Caring Is Just Too Difficult
Not all caring, of course. I care about individual people, how far it is to the nearest coffee shop, and whether one of the dogs has pooped in the hallway. There are always things to care about.
Caring is really difficult, though, when you don’t see any progress and when others who cared begin to give up, and you start feeling alone. Cancer of any kind is a long haul. You don’t really “get better.” You have good days. You have bad days. You’re in remission. You’re in relapse. And what worked for one person doesn’t work for you.
Particular to leukemia, there is a bone marrow disease, myelodysplastic syndrome, that can occur after chemo is completed. The disease can dramatically shorten one’s survival rate. But there’s no way to know if one is likely to get myelodysplastic syndrome until after all the chemotreatment is complete.
There’s also the drain that comes with longer terms of chemo, such as some oral treatments that stretch out at least two years. Two years is an eternity for friends and family who start wishing you’d just “get over it” or “start feeling better.”

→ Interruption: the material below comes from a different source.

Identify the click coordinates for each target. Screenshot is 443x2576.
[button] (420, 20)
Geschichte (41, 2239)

People get tired of hearing you ask for help. They get tired of worrying whether you’re safe.
And no, you’re not safe. Ever. There’s always something to worry about. Are you taking your meds on time? Is insurance covering your meds? Do you need to adjust your meds? Will a dizzy spell hit out of nowhere? Will you fall? If you fall will you break something?

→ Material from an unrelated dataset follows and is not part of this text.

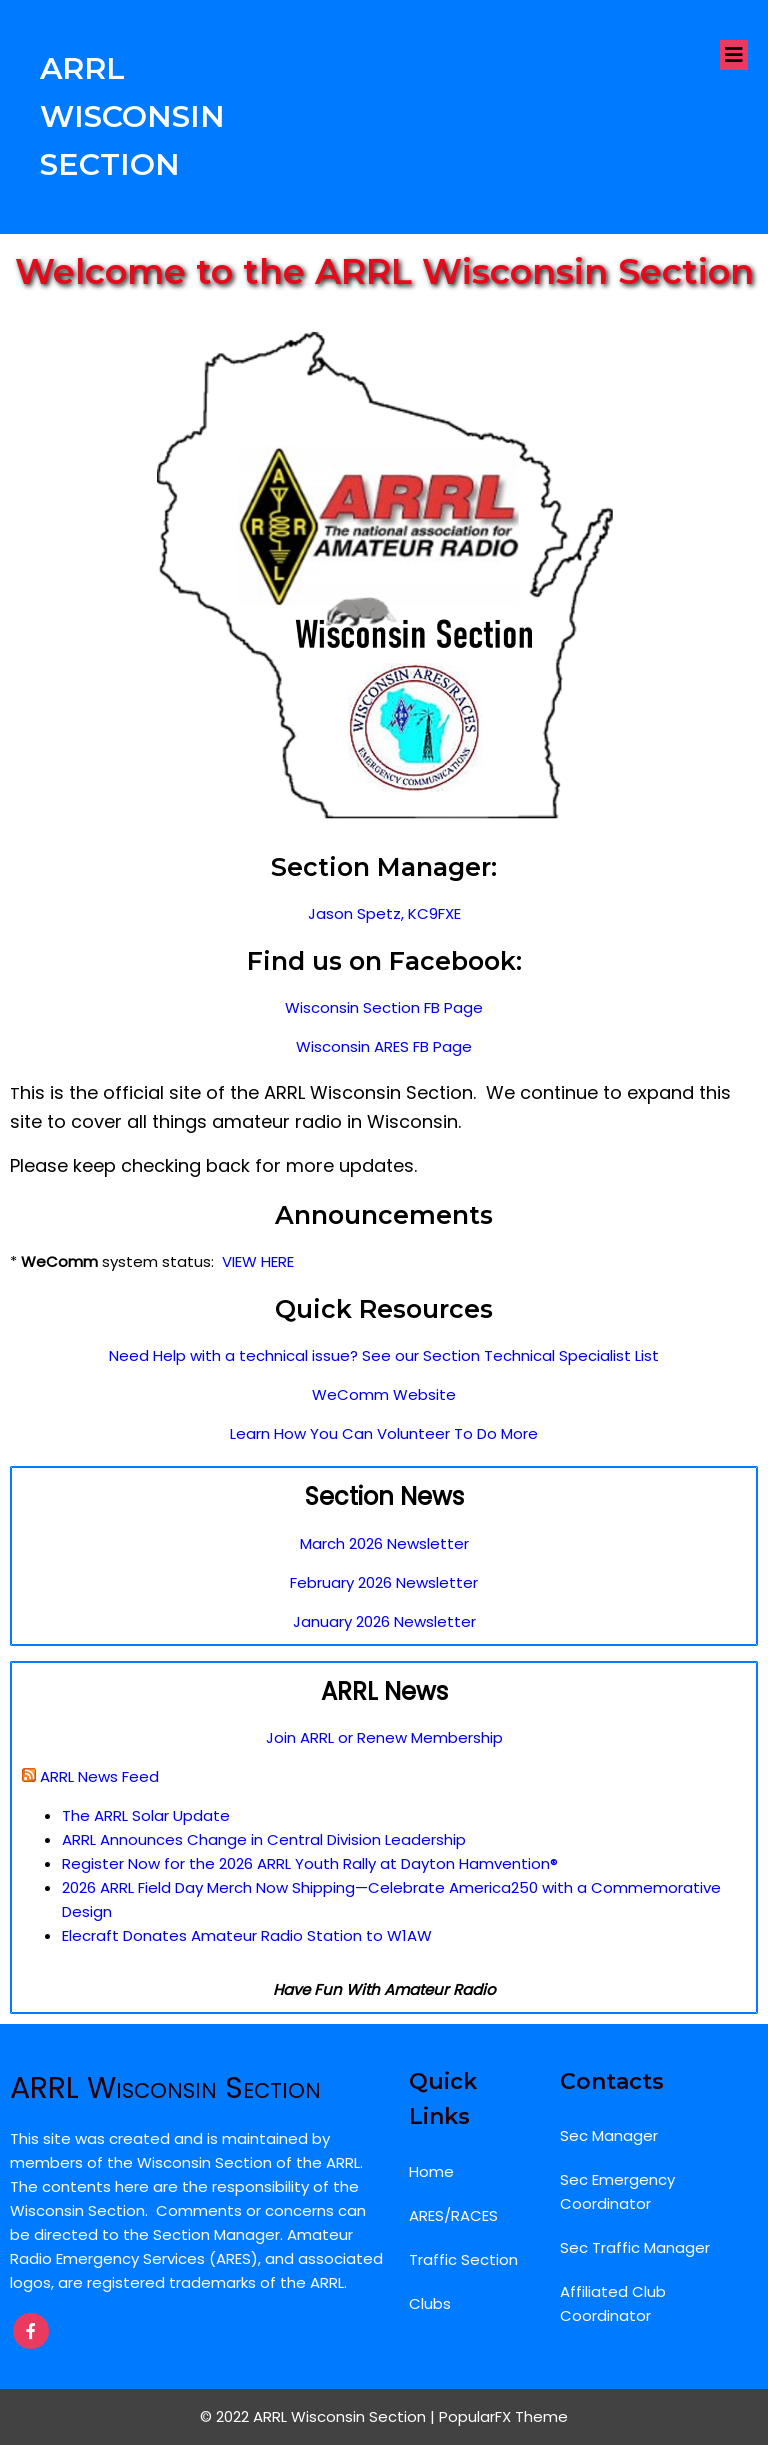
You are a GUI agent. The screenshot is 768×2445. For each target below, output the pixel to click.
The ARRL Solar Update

What’s more frightening than anything, though, is that people who care just give up and start walking away. Being emotionally alone is scary as hell. Sure, you may be in a “safe” environment, but you don’t know those people, and caring for you is their job, one that doesn’t pay enough, leaves them with sore feet and backs, and has an incredibly high turnover rate. How is anyone supposed to feel safe in that environment?
If caring is too heavy a burden, perhaps the answer is to just be alone, away from everyone. If we cut all ties, that saves everyone the trouble of caring, doesn’t it?
After all, no one wants to be a burden.